The default process use these four functions:

When your app wants to start the sign in process, typically when the user clicks a Sign in with Blockstack button, your app will call the UserSession.redirectToSignIn. This creates an ephemeral transit key, stores it in the web browser’s localStorage. Then, the function is used to create an authentication request token. The Blockstack Browser redirects the user to the Blockstack Browser to approve the sign in request.

When a user approves a sign in request, the Blockstack Browser returns a signed authResponse token to the redirectURI specified in UserSession.redirectToSignIn.

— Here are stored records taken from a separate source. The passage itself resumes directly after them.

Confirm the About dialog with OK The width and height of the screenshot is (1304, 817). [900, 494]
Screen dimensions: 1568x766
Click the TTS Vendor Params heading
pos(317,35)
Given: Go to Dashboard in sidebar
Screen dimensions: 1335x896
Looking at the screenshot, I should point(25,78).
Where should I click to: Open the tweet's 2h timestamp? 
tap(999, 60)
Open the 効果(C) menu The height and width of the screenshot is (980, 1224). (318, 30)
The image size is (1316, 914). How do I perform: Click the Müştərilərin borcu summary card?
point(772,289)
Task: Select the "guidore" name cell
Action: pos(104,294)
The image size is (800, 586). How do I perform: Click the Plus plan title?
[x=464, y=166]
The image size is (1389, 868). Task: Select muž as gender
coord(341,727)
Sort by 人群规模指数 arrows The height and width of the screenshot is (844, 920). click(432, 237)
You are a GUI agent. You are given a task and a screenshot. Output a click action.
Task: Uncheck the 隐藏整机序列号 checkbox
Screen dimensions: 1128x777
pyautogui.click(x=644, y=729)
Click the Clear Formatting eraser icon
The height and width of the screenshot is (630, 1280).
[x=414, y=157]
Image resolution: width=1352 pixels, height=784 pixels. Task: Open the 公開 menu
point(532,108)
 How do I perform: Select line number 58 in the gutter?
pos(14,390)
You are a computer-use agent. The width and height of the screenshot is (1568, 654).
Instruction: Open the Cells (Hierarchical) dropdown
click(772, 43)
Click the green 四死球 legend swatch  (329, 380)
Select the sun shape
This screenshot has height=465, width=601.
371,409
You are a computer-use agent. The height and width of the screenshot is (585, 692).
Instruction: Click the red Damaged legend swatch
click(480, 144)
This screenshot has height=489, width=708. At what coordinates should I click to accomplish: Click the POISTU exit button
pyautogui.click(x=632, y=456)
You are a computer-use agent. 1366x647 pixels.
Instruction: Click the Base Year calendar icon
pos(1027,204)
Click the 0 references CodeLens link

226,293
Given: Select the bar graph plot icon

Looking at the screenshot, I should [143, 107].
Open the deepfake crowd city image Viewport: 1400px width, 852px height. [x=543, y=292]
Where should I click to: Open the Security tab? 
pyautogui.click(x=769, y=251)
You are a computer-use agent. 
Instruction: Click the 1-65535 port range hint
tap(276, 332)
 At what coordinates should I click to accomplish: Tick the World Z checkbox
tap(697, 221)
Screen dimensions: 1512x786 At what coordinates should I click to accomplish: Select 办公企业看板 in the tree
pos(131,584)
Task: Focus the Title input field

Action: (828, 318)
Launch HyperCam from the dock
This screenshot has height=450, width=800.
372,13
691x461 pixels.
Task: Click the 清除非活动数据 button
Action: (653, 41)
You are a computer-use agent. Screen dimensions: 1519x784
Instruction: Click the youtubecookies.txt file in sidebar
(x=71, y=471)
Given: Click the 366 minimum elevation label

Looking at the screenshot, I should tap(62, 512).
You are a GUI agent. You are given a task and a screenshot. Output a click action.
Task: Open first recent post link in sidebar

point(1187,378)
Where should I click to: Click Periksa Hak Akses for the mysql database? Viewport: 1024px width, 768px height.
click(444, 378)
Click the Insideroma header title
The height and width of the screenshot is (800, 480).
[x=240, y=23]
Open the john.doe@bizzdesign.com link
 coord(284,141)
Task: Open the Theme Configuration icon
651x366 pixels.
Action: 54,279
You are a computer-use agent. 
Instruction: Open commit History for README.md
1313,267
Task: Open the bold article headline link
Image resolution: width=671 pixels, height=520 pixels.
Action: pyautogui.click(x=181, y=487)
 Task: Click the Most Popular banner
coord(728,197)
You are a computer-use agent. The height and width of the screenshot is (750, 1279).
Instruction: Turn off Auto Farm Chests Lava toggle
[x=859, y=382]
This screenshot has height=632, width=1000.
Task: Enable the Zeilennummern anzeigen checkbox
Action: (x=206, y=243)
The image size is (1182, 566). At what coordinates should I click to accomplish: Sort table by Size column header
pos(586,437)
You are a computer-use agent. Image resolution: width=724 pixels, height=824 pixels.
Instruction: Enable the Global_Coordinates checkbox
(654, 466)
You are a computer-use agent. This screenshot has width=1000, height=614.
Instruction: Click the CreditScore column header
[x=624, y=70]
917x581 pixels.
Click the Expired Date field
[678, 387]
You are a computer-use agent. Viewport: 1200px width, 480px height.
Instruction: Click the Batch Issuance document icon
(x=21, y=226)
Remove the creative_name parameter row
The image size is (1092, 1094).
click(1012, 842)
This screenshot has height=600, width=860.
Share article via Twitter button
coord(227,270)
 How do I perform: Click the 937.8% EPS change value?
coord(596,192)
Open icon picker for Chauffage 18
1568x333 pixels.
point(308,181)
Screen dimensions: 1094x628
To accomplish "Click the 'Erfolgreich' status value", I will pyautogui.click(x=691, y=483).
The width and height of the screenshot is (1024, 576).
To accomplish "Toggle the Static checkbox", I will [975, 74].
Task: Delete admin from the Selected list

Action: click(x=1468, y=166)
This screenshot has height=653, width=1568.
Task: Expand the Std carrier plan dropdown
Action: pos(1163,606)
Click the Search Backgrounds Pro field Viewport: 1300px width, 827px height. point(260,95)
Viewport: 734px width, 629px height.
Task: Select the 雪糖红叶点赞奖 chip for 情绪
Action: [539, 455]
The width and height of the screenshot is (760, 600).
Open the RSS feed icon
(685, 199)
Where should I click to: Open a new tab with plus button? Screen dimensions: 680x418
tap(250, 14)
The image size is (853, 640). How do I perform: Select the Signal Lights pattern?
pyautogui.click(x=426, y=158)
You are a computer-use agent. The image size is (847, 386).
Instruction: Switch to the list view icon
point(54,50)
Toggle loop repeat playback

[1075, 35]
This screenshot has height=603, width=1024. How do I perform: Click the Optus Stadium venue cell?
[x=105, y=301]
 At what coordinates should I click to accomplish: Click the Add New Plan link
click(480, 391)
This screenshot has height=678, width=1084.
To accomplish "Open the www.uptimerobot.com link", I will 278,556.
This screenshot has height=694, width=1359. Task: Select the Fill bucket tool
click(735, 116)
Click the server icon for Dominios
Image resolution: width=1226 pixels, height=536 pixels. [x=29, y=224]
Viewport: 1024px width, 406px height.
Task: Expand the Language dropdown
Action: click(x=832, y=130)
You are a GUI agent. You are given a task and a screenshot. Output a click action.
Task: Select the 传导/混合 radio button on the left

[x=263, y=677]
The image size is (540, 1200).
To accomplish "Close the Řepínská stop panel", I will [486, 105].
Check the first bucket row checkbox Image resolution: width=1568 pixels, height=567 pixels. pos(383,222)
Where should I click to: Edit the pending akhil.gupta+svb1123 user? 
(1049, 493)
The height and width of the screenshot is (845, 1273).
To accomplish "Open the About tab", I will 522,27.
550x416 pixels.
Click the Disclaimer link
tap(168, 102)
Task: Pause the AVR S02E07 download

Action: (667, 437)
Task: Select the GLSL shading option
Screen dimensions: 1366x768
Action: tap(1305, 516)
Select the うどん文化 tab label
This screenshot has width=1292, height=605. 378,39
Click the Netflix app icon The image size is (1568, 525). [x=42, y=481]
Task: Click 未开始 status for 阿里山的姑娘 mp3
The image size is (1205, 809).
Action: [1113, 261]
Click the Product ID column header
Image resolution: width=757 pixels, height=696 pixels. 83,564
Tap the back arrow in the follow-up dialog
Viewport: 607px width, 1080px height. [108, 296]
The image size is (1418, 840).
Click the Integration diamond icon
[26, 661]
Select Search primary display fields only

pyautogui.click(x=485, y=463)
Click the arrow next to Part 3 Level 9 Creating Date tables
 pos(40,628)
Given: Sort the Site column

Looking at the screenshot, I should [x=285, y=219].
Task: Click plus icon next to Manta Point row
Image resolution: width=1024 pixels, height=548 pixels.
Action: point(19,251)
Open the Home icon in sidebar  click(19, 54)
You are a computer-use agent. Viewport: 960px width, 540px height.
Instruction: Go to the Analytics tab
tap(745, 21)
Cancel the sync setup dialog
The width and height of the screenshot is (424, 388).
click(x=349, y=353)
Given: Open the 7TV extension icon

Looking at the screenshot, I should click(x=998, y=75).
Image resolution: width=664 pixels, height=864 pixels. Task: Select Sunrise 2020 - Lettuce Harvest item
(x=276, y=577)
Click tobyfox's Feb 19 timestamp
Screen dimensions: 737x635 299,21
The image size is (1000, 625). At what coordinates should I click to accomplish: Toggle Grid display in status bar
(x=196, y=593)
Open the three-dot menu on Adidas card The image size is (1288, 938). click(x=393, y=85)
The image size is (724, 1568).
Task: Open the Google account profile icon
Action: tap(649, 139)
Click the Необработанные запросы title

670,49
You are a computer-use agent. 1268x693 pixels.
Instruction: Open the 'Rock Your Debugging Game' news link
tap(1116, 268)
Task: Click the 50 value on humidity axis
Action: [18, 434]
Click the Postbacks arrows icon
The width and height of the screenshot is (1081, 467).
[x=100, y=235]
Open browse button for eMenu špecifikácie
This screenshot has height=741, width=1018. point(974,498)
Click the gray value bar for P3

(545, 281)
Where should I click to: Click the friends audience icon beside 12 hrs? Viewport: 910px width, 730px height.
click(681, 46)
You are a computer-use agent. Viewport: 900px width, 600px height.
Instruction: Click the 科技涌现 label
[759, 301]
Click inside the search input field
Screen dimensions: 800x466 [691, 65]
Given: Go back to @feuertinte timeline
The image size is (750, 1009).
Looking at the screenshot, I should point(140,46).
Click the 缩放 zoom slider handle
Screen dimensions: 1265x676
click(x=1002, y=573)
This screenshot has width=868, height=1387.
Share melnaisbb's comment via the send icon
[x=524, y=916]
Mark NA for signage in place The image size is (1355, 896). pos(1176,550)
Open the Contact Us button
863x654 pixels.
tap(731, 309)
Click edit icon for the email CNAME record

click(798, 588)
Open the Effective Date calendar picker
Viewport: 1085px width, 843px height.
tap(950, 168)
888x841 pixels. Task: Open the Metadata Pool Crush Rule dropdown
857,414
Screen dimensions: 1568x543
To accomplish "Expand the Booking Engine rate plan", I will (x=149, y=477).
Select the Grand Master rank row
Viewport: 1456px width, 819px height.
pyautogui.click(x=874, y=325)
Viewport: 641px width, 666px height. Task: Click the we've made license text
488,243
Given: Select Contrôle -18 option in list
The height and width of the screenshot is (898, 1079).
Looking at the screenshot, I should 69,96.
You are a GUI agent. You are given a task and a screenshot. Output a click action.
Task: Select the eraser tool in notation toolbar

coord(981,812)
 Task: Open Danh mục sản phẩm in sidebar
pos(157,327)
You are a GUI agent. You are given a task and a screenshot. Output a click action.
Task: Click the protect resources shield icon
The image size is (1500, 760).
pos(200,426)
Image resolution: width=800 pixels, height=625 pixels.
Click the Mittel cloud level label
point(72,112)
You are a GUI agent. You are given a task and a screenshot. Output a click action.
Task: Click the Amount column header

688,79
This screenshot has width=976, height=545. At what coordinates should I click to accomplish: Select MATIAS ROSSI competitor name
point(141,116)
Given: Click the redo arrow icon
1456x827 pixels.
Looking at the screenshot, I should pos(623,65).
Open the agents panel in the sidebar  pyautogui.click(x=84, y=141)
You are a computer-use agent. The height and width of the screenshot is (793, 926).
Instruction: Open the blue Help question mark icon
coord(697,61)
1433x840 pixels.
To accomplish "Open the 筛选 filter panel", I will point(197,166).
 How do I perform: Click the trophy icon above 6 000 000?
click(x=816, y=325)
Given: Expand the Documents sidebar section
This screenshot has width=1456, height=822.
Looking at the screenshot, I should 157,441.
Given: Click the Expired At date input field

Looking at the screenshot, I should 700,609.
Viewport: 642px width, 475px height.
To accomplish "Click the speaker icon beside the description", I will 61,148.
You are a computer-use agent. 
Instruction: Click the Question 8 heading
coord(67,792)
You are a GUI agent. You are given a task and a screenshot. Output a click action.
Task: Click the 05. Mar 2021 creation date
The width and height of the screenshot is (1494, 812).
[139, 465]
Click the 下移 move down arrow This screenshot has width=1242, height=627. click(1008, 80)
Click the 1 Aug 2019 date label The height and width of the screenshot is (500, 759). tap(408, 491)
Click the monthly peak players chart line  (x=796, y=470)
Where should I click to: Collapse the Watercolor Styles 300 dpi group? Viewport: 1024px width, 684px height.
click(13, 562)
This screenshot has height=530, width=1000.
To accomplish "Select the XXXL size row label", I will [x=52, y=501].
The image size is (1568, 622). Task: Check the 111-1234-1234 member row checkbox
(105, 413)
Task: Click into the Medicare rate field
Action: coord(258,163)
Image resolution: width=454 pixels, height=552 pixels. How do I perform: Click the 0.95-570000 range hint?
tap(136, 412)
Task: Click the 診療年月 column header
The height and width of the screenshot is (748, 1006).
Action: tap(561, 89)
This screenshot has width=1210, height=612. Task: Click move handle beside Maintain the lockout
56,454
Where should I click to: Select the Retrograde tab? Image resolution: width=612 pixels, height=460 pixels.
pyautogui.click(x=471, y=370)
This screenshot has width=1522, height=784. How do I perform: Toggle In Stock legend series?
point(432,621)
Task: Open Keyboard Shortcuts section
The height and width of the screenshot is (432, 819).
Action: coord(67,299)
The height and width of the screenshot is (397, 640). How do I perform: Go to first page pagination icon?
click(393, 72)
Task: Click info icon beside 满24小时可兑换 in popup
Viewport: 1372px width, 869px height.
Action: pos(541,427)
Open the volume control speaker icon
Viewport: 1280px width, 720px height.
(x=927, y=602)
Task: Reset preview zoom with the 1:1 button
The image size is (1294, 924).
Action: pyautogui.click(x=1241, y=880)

To check for the presence of this token, your app should call UserSession.isSignInPending. If this returns true, the app should then call UserSession.handlePendingSignIn. This decodes the token, returns the signed-in-user’s data, and simultaneously storing it to localStorage so that it can be retrieved later with loadUserData.

import * as blockstack from 'blockstack'

var userSession = new UserSession()
if (userSession.isSignInPending()) {
    userSession.handlePendingSignIn()
    .then(userData => {
        const profile = userData.profile
    })
}

By default, these method use the store_write scope which allows the DApp to read the user profile and read/write user data for the DApp. To specify a different scope, use a AppConfig object.

Custom flows

Alternatively, you can generate your own transit private key and/or authentication request token using the UserSession.makeAuthRequest function. This function gives you more control over the authentication experience. For example, you can change the sign in experience so that it prompts users who have not yet created a Blockstack identity, to choose a hub URL.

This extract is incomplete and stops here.